* GOAL *
Render these lines as a Markdown table with two columns, Row and Line. Skip the blank lines.

* AVAILABLE DATA *
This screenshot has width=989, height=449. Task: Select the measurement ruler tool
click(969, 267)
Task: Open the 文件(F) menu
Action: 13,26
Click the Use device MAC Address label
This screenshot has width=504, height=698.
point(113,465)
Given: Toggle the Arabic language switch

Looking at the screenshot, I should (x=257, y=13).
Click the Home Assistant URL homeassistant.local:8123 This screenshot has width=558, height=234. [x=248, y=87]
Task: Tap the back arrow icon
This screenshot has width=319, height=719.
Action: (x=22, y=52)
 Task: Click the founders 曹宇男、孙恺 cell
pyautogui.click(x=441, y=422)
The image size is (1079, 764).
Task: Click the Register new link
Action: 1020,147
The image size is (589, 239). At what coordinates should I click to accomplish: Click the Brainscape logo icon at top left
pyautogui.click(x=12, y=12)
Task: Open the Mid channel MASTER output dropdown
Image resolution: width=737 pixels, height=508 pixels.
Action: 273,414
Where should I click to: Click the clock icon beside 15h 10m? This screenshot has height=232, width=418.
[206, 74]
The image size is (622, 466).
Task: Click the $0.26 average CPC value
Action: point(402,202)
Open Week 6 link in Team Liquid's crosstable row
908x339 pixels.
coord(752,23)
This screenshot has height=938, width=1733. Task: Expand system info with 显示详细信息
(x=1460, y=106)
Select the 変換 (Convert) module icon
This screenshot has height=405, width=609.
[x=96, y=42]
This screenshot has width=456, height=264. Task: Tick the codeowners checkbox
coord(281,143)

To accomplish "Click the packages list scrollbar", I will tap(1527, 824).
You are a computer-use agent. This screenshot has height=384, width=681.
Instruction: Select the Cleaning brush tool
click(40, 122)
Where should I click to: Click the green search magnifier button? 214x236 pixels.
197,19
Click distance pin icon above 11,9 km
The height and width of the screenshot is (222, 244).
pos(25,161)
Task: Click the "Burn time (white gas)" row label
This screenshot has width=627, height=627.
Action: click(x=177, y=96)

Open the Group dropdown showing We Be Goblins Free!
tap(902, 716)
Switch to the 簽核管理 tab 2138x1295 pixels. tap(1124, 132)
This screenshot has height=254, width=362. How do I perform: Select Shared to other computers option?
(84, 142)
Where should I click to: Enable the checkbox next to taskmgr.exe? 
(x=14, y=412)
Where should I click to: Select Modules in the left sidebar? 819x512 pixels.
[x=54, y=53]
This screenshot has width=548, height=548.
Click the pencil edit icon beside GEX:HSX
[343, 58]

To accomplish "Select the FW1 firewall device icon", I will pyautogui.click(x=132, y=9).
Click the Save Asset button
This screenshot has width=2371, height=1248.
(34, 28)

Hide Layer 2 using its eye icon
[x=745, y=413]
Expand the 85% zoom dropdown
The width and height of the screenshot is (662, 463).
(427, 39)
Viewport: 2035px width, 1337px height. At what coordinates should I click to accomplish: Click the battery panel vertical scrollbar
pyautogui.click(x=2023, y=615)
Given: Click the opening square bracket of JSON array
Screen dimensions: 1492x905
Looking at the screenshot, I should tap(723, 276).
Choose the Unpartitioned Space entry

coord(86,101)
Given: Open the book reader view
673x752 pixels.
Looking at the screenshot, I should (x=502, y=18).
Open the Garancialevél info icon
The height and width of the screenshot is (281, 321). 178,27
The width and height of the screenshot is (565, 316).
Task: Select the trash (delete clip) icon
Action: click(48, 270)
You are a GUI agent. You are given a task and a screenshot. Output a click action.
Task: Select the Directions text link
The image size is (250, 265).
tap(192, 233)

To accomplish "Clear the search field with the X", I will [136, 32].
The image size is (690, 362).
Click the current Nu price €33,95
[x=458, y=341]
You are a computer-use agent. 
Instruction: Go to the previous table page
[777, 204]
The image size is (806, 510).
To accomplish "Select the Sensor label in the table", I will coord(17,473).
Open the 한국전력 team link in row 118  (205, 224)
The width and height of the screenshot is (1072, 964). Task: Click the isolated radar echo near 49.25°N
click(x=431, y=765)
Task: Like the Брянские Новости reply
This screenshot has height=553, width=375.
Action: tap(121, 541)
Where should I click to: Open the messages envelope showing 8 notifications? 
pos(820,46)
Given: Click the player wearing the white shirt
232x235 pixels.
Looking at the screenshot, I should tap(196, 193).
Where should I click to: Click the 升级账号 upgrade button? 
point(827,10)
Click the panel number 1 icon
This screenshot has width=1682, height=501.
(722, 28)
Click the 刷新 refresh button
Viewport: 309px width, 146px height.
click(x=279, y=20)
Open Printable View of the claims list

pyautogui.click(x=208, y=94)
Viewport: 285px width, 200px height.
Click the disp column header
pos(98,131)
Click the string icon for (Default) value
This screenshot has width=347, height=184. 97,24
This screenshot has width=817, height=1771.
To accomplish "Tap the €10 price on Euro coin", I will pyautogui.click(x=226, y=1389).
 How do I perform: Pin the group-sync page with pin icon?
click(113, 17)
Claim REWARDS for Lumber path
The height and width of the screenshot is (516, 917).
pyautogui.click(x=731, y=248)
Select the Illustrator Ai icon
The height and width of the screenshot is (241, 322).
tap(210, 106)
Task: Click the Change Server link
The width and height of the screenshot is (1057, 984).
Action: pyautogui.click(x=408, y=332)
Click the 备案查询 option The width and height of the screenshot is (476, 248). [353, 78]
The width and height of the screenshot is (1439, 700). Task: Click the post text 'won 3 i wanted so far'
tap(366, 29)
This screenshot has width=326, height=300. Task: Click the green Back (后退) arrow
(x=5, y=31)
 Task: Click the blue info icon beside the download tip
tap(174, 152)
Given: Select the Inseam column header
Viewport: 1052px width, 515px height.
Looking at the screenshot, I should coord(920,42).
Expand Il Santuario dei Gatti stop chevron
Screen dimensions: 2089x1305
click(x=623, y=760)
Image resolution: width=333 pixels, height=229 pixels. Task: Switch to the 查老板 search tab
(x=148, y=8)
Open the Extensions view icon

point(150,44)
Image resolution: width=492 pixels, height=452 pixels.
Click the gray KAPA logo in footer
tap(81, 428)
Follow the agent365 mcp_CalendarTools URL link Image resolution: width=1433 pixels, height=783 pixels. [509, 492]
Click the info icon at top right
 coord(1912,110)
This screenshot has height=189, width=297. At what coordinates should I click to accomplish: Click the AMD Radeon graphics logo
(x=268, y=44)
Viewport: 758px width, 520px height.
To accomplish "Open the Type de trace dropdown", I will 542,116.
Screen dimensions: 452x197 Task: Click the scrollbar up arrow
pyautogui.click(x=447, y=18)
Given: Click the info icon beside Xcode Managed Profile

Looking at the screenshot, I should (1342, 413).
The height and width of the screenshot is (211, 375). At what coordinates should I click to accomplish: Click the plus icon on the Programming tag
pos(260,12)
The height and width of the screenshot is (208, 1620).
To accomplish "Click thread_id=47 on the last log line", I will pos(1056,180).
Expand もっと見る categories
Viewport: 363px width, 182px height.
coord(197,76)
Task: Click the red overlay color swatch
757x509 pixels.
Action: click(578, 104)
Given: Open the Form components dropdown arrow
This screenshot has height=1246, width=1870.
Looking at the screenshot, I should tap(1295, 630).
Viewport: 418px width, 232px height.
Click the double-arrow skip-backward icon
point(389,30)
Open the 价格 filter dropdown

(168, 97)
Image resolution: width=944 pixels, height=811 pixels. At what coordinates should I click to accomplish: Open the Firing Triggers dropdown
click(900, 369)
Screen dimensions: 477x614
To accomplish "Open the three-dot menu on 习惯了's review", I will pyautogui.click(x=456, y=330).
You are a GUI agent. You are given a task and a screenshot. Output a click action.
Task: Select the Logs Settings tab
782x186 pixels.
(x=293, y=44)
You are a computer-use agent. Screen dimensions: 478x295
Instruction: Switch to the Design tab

* SOLUTION FOR THIS PROBLEM *
| Row | Line |
|---|---|
| 1 | This screenshot has width=989, height=449. Task: Select the measurement ruler tool |
| 2 | click(969, 267) |
| 3 | Task: Open the 文件(F) menu |
| 4 | Action: 13,26 |
| 5 | Click the Use device MAC Address label |
| 6 | This screenshot has width=504, height=698. |
| 7 | point(113,465) |
| 8 | Given: Toggle the Arabic language switch |
| 9 | Looking at the screenshot, I should (x=257, y=13). |
| 10 | Click the Home Assistant URL homeassistant.local:8123 This screenshot has width=558, height=234. [x=248, y=87] |
| 11 | Task: Tap the back arrow icon |
| 12 | This screenshot has width=319, height=719. |
| 13 | Action: (x=22, y=52) |
| 14 |  Task: Click the founders 曹宇男、孙恺 cell |
| 15 | pyautogui.click(x=441, y=422) |
| 16 | The image size is (1079, 764). |
| 17 | Task: Click the Register new link |
| 18 | Action: 1020,147 |
| 19 | The image size is (589, 239). At what coordinates should I click to accomplish: Click the Brainscape logo icon at top left |
| 20 | pyautogui.click(x=12, y=12) |
| 21 | Task: Open the Mid channel MASTER output dropdown |
| 22 | Image resolution: width=737 pixels, height=508 pixels. |
| 23 | Action: 273,414 |
| 24 | Where should I click to: Click the clock icon beside 15h 10m? This screenshot has height=232, width=418. |
| 25 | [206, 74] |
| 26 | The image size is (622, 466). |
| 27 | Task: Click the $0.26 average CPC value |
| 28 | Action: point(402,202) |
| 29 | Open Week 6 link in Team Liquid's crosstable row |
| 30 | 908x339 pixels. |
| 31 | coord(752,23) |
| 32 | This screenshot has height=938, width=1733. Task: Expand system info with 显示详细信息 |
| 33 | (x=1460, y=106) |
| 34 | Select the 変換 (Convert) module icon |
| 35 | This screenshot has height=405, width=609. |
| 36 | [x=96, y=42] |
| 37 | This screenshot has width=456, height=264. Task: Tick the codeowners checkbox |
| 38 | coord(281,143) |
| 39 | To accomplish "Click the packages list scrollbar", I will tap(1527, 824). |
| 40 | You are a computer-use agent. This screenshot has height=384, width=681. |
| 41 | Instruction: Select the Cleaning brush tool |
| 42 | click(40, 122) |
| 43 | Where should I click to: Click the green search magnifier button? 214x236 pixels. |
| 44 | 197,19 |
| 45 | Click distance pin icon above 11,9 km |
| 46 | The height and width of the screenshot is (222, 244). |
| 47 | pos(25,161) |
| 48 | Task: Click the "Burn time (white gas)" row label |
| 49 | This screenshot has width=627, height=627. |
| 50 | Action: click(x=177, y=96) |
| 51 | Open the Group dropdown showing We Be Goblins Free! |
| 52 | tap(902, 716) |
| 53 | Switch to the 簽核管理 tab 2138x1295 pixels. tap(1124, 132) |
| 54 | This screenshot has height=254, width=362. How do I perform: Select Shared to other computers option? |
| 55 | (84, 142) |
| 56 | Where should I click to: Enable the checkbox next to taskmgr.exe?  |
| 57 | (x=14, y=412) |
| 58 | Where should I click to: Select Modules in the left sidebar? 819x512 pixels. |
| 59 | [x=54, y=53] |
| 60 | This screenshot has width=548, height=548. |
| 61 | Click the pencil edit icon beside GEX:HSX |
| 62 | [343, 58] |
| 63 | To accomplish "Select the FW1 firewall device icon", I will pyautogui.click(x=132, y=9). |
| 64 | Click the Save Asset button |
| 65 | This screenshot has width=2371, height=1248. |
| 66 | (34, 28) |
| 67 | Hide Layer 2 using its eye icon |
| 68 | [x=745, y=413] |
| 69 | Expand the 85% zoom dropdown |
| 70 | The width and height of the screenshot is (662, 463). |
| 71 | (427, 39) |
| 72 | Viewport: 2035px width, 1337px height. At what coordinates should I click to accomplish: Click the battery panel vertical scrollbar |
| 73 | pyautogui.click(x=2023, y=615) |
| 74 | Given: Click the opening square bracket of JSON array |
| 75 | Screen dimensions: 1492x905 |
| 76 | Looking at the screenshot, I should tap(723, 276). |
| 77 | Choose the Unpartitioned Space entry |
| 78 | coord(86,101) |
| 79 | Given: Open the book reader view |
| 80 | 673x752 pixels. |
| 81 | Looking at the screenshot, I should (x=502, y=18). |
| 82 | Open the Garancialevél info icon |
| 83 | The height and width of the screenshot is (281, 321). 178,27 |
| 84 | The width and height of the screenshot is (565, 316). |
| 85 | Task: Select the trash (delete clip) icon |
| 86 | Action: click(48, 270) |
| 87 | You are a GUI agent. You are given a task and a screenshot. Output a click action. |
| 88 | Task: Select the Directions text link |
| 89 | The image size is (250, 265). |
| 90 | tap(192, 233) |
| 91 | To accomplish "Clear the search field with the X", I will [136, 32]. |
| 92 | The image size is (690, 362). |
| 93 | Click the current Nu price €33,95 |
| 94 | [x=458, y=341] |
| 95 | You are a computer-use agent.  |
| 96 | Instruction: Go to the previous table page |
| 97 | [777, 204] |
| 98 | The image size is (806, 510). |
| 99 | To accomplish "Select the Sensor label in the table", I will coord(17,473). |
| 100 | Open the 한국전력 team link in row 118  (205, 224) |
| 101 | The width and height of the screenshot is (1072, 964). Task: Click the isolated radar echo near 49.25°N |
| 102 | click(x=431, y=765) |
| 103 | Task: Like the Брянские Новости reply |
| 104 | This screenshot has height=553, width=375. |
| 105 | Action: tap(121, 541) |
| 106 | Where should I click to: Open the messages envelope showing 8 notifications?  |
| 107 | pos(820,46) |
| 108 | Given: Click the player wearing the white shirt |
| 109 | 232x235 pixels. |
| 110 | Looking at the screenshot, I should tap(196, 193). |
| 111 | Where should I click to: Click the 升级账号 upgrade button?  |
| 112 | point(827,10) |
| 113 | Click the panel number 1 icon |
| 114 | This screenshot has width=1682, height=501. |
| 115 | (722, 28) |
| 116 | Click the 刷新 refresh button |
| 117 | Viewport: 309px width, 146px height. |
| 118 | click(x=279, y=20) |
| 119 | Open Printable View of the claims list |
| 120 | pyautogui.click(x=208, y=94) |
| 121 | Viewport: 285px width, 200px height. |
| 122 | Click the disp column header |
| 123 | pos(98,131) |
| 124 | Click the string icon for (Default) value |
| 125 | This screenshot has width=347, height=184. 97,24 |
| 126 | This screenshot has width=817, height=1771. |
| 127 | To accomplish "Tap the €10 price on Euro coin", I will pyautogui.click(x=226, y=1389). |
| 128 |  How do I perform: Pin the group-sync page with pin icon? |
| 129 | click(113, 17) |
| 130 | Claim REWARDS for Lumber path |
| 131 | The height and width of the screenshot is (516, 917). |
| 132 | pyautogui.click(x=731, y=248) |
| 133 | Select the Illustrator Ai icon |
| 134 | The height and width of the screenshot is (241, 322). |
| 135 | tap(210, 106) |
| 136 | Task: Click the Change Server link |
| 137 | The width and height of the screenshot is (1057, 984). |
| 138 | Action: pyautogui.click(x=408, y=332) |
| 139 | Click the 备案查询 option The width and height of the screenshot is (476, 248). [353, 78] |
| 140 | The width and height of the screenshot is (1439, 700). Task: Click the post text 'won 3 i wanted so far' |
| 141 | tap(366, 29) |
| 142 | This screenshot has width=326, height=300. Task: Click the green Back (后退) arrow |
| 143 | (x=5, y=31) |
| 144 |  Task: Click the blue info icon beside the download tip |
| 145 | tap(174, 152) |
| 146 | Given: Select the Inseam column header |
| 147 | Viewport: 1052px width, 515px height. |
| 148 | Looking at the screenshot, I should coord(920,42). |
| 149 | Expand Il Santuario dei Gatti stop chevron |
| 150 | Screen dimensions: 2089x1305 |
| 151 | click(x=623, y=760) |
| 152 | Image resolution: width=333 pixels, height=229 pixels. Task: Switch to the 查老板 search tab |
| 153 | (x=148, y=8) |
| 154 | Open the Extensions view icon |
| 155 | point(150,44) |
| 156 | Image resolution: width=492 pixels, height=452 pixels. |
| 157 | Click the gray KAPA logo in footer |
| 158 | tap(81, 428) |
| 159 | Follow the agent365 mcp_CalendarTools URL link Image resolution: width=1433 pixels, height=783 pixels. [509, 492] |
| 160 | Click the info icon at top right |
| 161 |  coord(1912,110) |
| 162 | This screenshot has height=189, width=297. At what coordinates should I click to accomplish: Click the AMD Radeon graphics logo |
| 163 | (x=268, y=44) |
| 164 | Viewport: 758px width, 520px height. |
| 165 | To accomplish "Open the Type de trace dropdown", I will 542,116. |
| 166 | Screen dimensions: 452x197 Task: Click the scrollbar up arrow |
| 167 | pyautogui.click(x=447, y=18) |
| 168 | Given: Click the info icon beside Xcode Managed Profile |
| 169 | Looking at the screenshot, I should (1342, 413). |
| 170 | The height and width of the screenshot is (211, 375). At what coordinates should I click to accomplish: Click the plus icon on the Programming tag |
| 171 | pos(260,12) |
| 172 | The height and width of the screenshot is (208, 1620). |
| 173 | To accomplish "Click thread_id=47 on the last log line", I will pos(1056,180). |
| 174 | Expand もっと見る categories |
| 175 | Viewport: 363px width, 182px height. |
| 176 | coord(197,76) |
| 177 | Task: Click the red overlay color swatch |
| 178 | 757x509 pixels. |
| 179 | Action: click(578, 104) |
| 180 | Given: Open the Form components dropdown arrow |
| 181 | This screenshot has height=1246, width=1870. |
| 182 | Looking at the screenshot, I should tap(1295, 630). |
| 183 | Viewport: 418px width, 232px height. |
| 184 | Click the double-arrow skip-backward icon |
| 185 | point(389,30) |
| 186 | Open the 价格 filter dropdown |
| 187 | (168, 97) |
| 188 | Image resolution: width=944 pixels, height=811 pixels. At what coordinates should I click to accomplish: Open the Firing Triggers dropdown |
| 189 | click(900, 369) |
| 190 | Screen dimensions: 477x614 |
| 191 | To accomplish "Open the three-dot menu on 习惯了's review", I will pyautogui.click(x=456, y=330). |
| 192 | You are a GUI agent. You are given a task and a screenshot. Output a click action. |
| 193 | Task: Select the Logs Settings tab |
| 194 | 782x186 pixels. |
| 195 | (x=293, y=44) |
| 196 | You are a computer-use agent. Screen dimensions: 478x295 |
| 197 | Instruction: Switch to the Design tab |